== Texto citado
Atentas a essa questão, organizações da sociedade civil como Intervozes e a Rede Nossa São Paulo, trabalhando em parceria e a partir de um texto base desenvolvido pela Rede Latino-Americana de Estudos sobre Vigilância Tecnologia e Sociedade (Lavits), iniciaram uma construção suprapartidária, em diálogo com vários mandatos, e protocolaram nesta sexta-feira (24), na Câmara Municipal de São Paulo, o Projeto de Lei 807/2017, o PL de Proteção de Dados Pessoais de São Paulo.
Em comum entre esses mandatos parlamentares e entidades está o entendimento de que o desenvolvimento das TICs traz oportunidades para o planejamento e melhorias das políticas públicas, a partir de informações reunidas pelos braços do governo local como escolas, postos de saúde, concessionárias operadoras do transporte público, etc. Mas que, também, é preciso garantir regras claras para o uso de dados dos munícipes para minimizar ao máximos os riscos de assédio e discriminação.
A resposta ao convite das organizações veio logo. Vereadores de partidos em posições bastante diferentes no espectro político – PSDB, PSD, PT e PSOL – compreenderam a importância deste debate, ainda mais no contexto econômico de rentabilização de dados pessoais e crise econômica nacional, que tem feito gestores olharem com apetite para os nossos dados. No caso de São Paulo, o atual prefeito João Dória chegou a ventilar a ideia de vender as informações de transporte dos municípes obtidas a partir do serviço público.
Cabe destacar que o serviço de transporte público municipal não é o Uber. Um cidadão em desacordo com os termos de privacidade e uso do bilhete único faz o que? Não dá para simplesmente optar por um serviço de transporte público alternativo. Então, para usufruir de direitos básicos como transporte, saúde e educação, o munícipe fornece seus dados pessoais ao poder público. Para que o “contrato” deste cidadão com o município tenha como premissa a não comercialização dos seus dados, mas sua proteção e uso legítimo, é que o PL 807/2017 foi apresentado.
====
== Material extraído
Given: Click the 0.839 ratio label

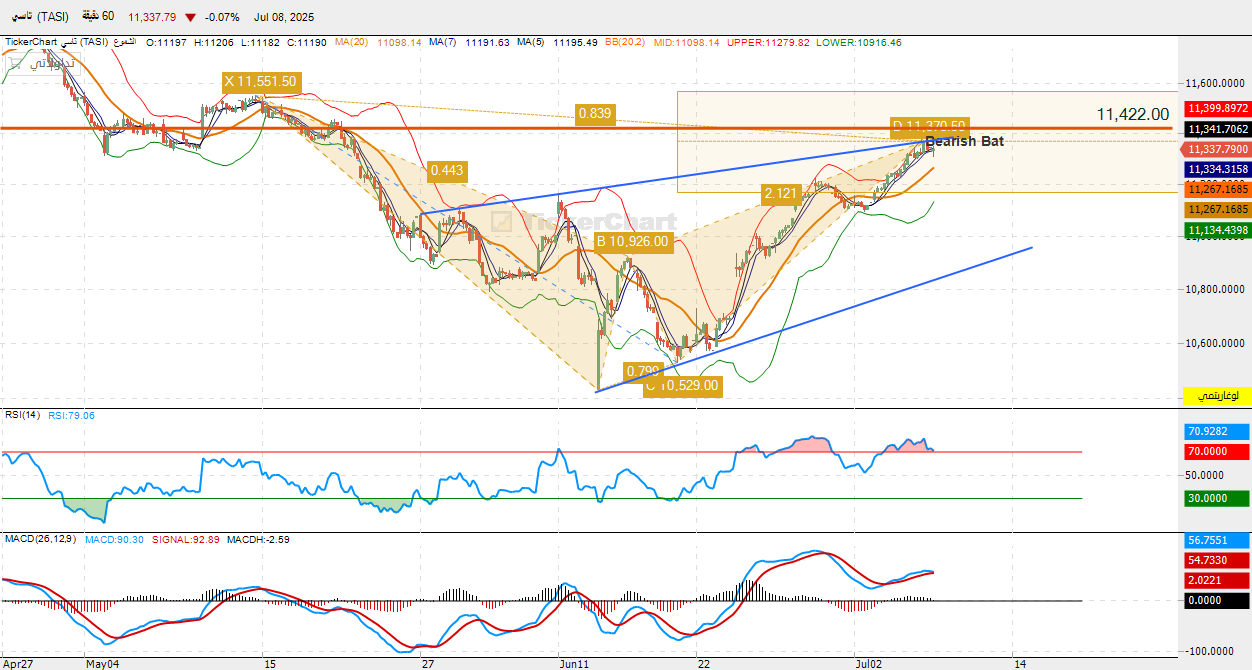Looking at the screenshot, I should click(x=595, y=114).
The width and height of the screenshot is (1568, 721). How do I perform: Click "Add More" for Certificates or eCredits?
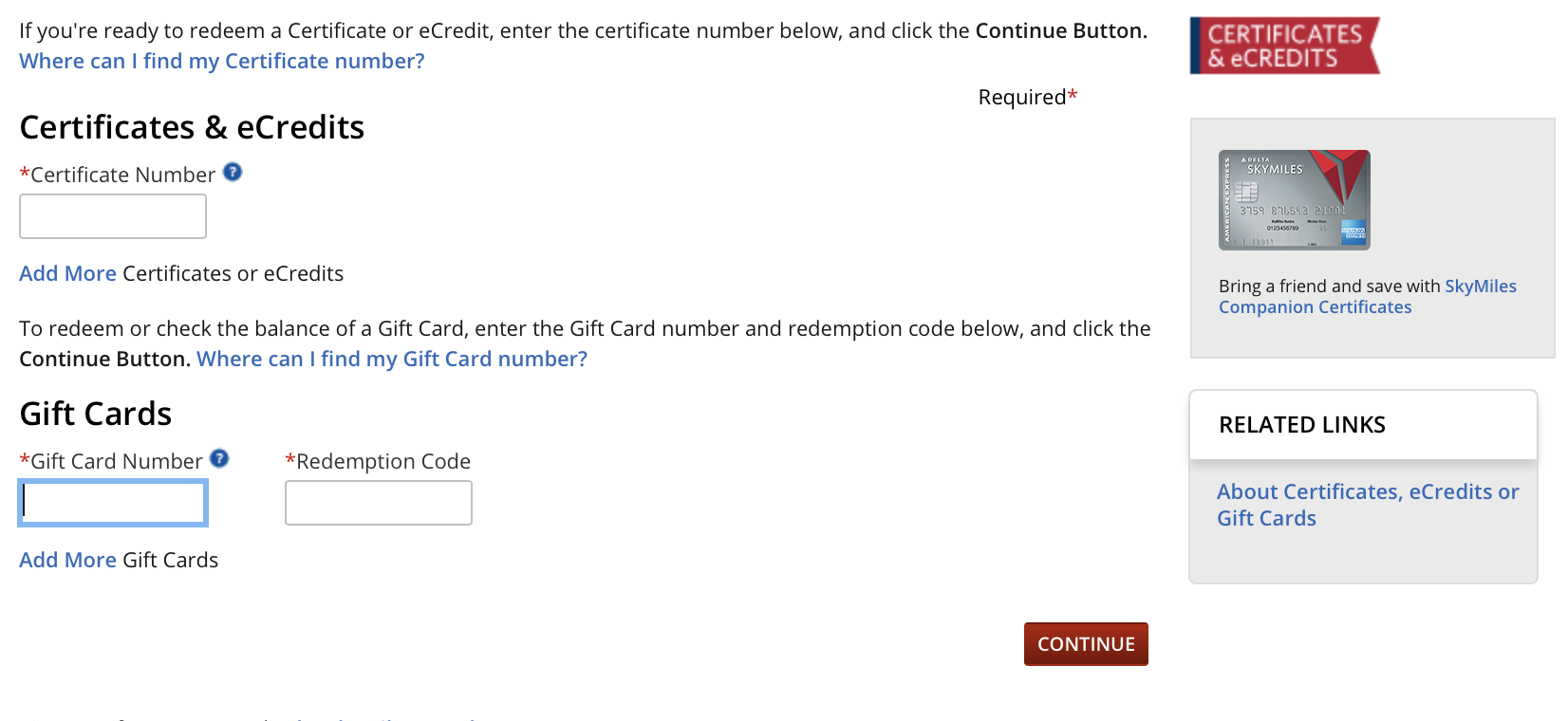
====
**Tarefas:**
(1) No texto sobre o projeto de lei de proteção de dados pessoais de São Paulo, de quais partidos são os vereadores que responderam ao convite das organizações?
(2) Por favor, continue o texto sobre o projeto de lei de proteção de dados pessoais de São Paulo a partir da última frase.

**Respostas por tarefa:**
(1) PSDB, PSD, PT e PSOL.

(2)
A proposta vem para melar o processo de digitalização da cidade de São Paulo, tão carente de mais eficiência? Certamente não. Esta é uma visão bastante simplista deste debate, inclusive porque o mercado tem se mostrado suficientemente criativo e dinâmico para encontrar modelos de negócio diversos a partir das oportunidades disponíveis. Então é importante que o poder público estimule estes modelos de negócio responsáveis, de acordo com a ideia de uma sociedade justa e igualitária. Mas também é direito do cidadão a prestação de um serviço público de qualidade não norteado meramente por interesses privados.
“Assegurar a publicidade dos dados públicos e a privacidade dos dados pessoais parecem coisas óbvias, mas temos de avançar muito nestes pontos para garantir a democracia. E este projeto, que preserva as informações dos cidadãos, é um passo essencial”, avalia o vereador Police Neto (PSD), um dos coautores do PL.
Além de Neto, assinam a autoria do PL de Dados Pesoais de São Paulo os vereadores Eduardo Suplicy (PT), Juliana Cardoso (PT), Patrícia Bezerra (PSDB), Sâmia Bomfim (PSOL) e Toninho Vespoli (PSOL). Importante registrar que o gabinete do vereador Vespoli, por meio de seus assessores/as, trabalhou arduamente para que o interesse público estivesse acima de interesses imediatistas e de disputa eleitoral em torno da eleboração do texto. Para o Intervozes, o processo foi uma aula sobre as possibilidades de diálogo no Legislativo – algo que deve estar, em breve, devidamente documentado para os interessados.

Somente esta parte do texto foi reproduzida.